#### [WHAT TO WORK ON]
**A.** Decide whether each statement below agrees with the Tai Chi text below. Answer yes or no for each, and quote the words of the text that decide it. (i) The Plum Blossom International Federation has schools on every continent except Antarctica. (ii) The writer was enthusiastic about meditation before taking up Tai Chi. (iii) In fun-sau, the palms are rolled when the hands start from above solar plexus level.
**B.** Proceed with the Tai Chi text below, picking up after its last sentence, the entry for Ding-yuit.

#### [DOCUMENT EXTRACT]
I immediately observed and appreciated the direct lineage of the past masters to Grand Master Doc-Fai Wong, founder of the Plum Blossom International Federation. Later I learned that this organization really is international with schools on every continent except Antarctica.

Soon I had a new group of friends at Chinatown, other people who treasure what Tai Chi brings into their lives. Some have sash fringes that are more advanced than mine; some have fringes less advanced than mine. It doesn't seem to matter. At Chinatown, every student is valued.

Tai Chi brings a peace and sense of inner relaxation into my hectic life that was never there before. Our world is so full of noise and clutter that the moments I spend in standing meditation are a gift of great price. I was not so enthusiastic about meditation of any sort but have learned the value of it through Tai Chi and the encouragement of Sifu Calph.

Tai Chi is practiced quietly in contrast to many other styles of martial arts that emphasize noisy exhalation of a big breath during a strike. The quiet beauty of an experience Tai Chi student in practice is amazing, graceful and balanced. At the same time, Tai Chi is a very powerful martial art and complements my previous training. I look forward to the day when my Tai Chi looks as lovely as some of the advanced student's Tai Chi. I have a place that brings me peace and allows beauty into my life.

Tai chi is my home.

Learning Terminology from the Lo Han 18 Form

Fun-sau 立手: Separate Hands: Roll palms before performing fun-sau when the hands are at solar plexus level or lower. Omit rolling the palms when the hands start from above solar plexus level. Performed as a wrist release move, fun-sau is a signature movement in Choi Li Fut. Keep wrists straight in the final position.

Ding-yuit 按月: Pressing the Moon: An upward pressing motion with both palms in a horizontal position. Use the forearms to block a double downward strike to the head or clavicles.

#### [EXCERPTED DATA]
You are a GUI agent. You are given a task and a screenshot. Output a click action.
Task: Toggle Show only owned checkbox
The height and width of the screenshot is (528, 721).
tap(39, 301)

* * *

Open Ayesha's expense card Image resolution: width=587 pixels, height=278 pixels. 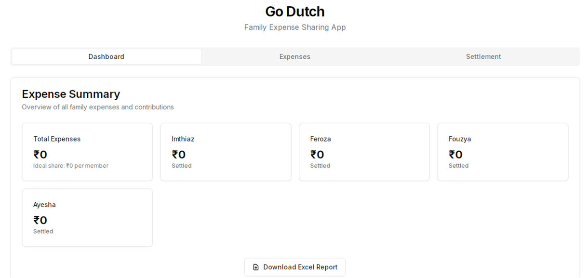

#### [RESULTS]
**A.**
(i) Yes: "this organization really is international with schools on every continent except Antarctica."
(ii) No: "I was not so enthusiastic about meditation of any sort but have learned the value of it through Tai Chi and the encouragement of Sifu Calph."
(iii) No: "Omit rolling the palms when the hands start from above solar plexus level."

**B.**
Fut-sum-jeung 佛心掌: Buddha Heart Palm: A thrusting strike to the solar plexus or sternum using the edge of the palm. This strike is sometimes called san-kiu.

How's Your Tai Chi Knowledge?

Challenge: Okay, as a health art, tai chi doesn't work on the heart directly (like aerobics)--but through some other system in the body. My question for you today is: What system in the body does tai chi work through?

Answer: Tai Chi works through the vascular system. It increases blood flow and it improves circulation. And blood flow has a lot to do with the healing process.

Tao Te Ching

by Nikki

Lao Tsu's very short work outlines the spiritual philosophy of the Taoist philosophy. Confucianism, on the other hand, is concerned with the rules and practicalities of everyday living. One of the reasons I like Lao Tsu's poem so much is that he uses everyday metaphors to explain the philosophy, making it just as lively today as it was 2500 years ago. Chapter 53: "If I have just a little sense, I will walk on the main road and my only fear will be of straying from it. Keeping to the main road is easy, but people love to be sidetracked!"

Chapter 64, at 22 lines, is one of the longest chapters of Lao Tsu's work and contains the principal themes of the entire work. These principles are Genesis, the Female (Yin), Union with the primordial, Emptiness, and Knowledge with humility.

Two nuggets from that chapter are especially important to me:

The brittle is easily shattered
The small is easily scattered

In partner work we try to remember to stay "soft" and not "brittle" and to neutralize our partner's attack before it becomes too powerful to control. If our partner is "brittle" or attacks in a small way, we can take advantage of that mistake.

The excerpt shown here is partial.